__Exercise task__: Lay out each line of the rows below as a Markdown table with two columns, No. and Entry. Number the lines in order and skip any blank ones.
══ Dataset records
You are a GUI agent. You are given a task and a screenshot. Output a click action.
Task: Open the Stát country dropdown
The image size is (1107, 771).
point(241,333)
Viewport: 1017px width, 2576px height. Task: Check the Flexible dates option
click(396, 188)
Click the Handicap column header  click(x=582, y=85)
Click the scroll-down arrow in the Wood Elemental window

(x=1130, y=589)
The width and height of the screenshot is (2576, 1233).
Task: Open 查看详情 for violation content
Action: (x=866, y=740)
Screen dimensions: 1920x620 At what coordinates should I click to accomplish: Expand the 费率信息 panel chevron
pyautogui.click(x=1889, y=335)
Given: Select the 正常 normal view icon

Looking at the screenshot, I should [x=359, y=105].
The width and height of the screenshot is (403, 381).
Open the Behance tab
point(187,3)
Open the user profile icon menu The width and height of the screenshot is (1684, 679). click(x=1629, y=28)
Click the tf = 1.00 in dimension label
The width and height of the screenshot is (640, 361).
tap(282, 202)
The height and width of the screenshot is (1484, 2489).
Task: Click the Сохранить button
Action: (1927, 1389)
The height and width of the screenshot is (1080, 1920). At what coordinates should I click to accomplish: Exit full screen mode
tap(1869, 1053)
════
__Solution to the exercise__:
| No. | Entry |
|---|---|
| 1 | You are a GUI agent. You are given a task and a screenshot. Output a click action. |
| 2 | Task: Open the Stát country dropdown |
| 3 | The image size is (1107, 771). |
| 4 | point(241,333) |
| 5 | Viewport: 1017px width, 2576px height. Task: Check the Flexible dates option |
| 6 | click(396, 188) |
| 7 | Click the Handicap column header  click(x=582, y=85) |
| 8 | Click the scroll-down arrow in the Wood Elemental window |
| 9 | (x=1130, y=589) |
| 10 | The width and height of the screenshot is (2576, 1233). |
| 11 | Task: Open 查看详情 for violation content |
| 12 | Action: (x=866, y=740) |
| 13 | Screen dimensions: 1920x620 At what coordinates should I click to accomplish: Expand the 费率信息 panel chevron |
| 14 | pyautogui.click(x=1889, y=335) |
| 15 | Given: Select the 正常 normal view icon |
| 16 | Looking at the screenshot, I should [x=359, y=105]. |
| 17 | The width and height of the screenshot is (403, 381). |
| 18 | Open the Behance tab |
| 19 | point(187,3) |
| 20 | Open the user profile icon menu The width and height of the screenshot is (1684, 679). click(x=1629, y=28) |
| 21 | Click the tf = 1.00 in dimension label |
| 22 | The width and height of the screenshot is (640, 361). |
| 23 | tap(282, 202) |
| 24 | The height and width of the screenshot is (1484, 2489). |
| 25 | Task: Click the Сохранить button |
| 26 | Action: (1927, 1389) |
| 27 | The height and width of the screenshot is (1080, 1920). At what coordinates should I click to accomplish: Exit full screen mode |
| 28 | tap(1869, 1053) |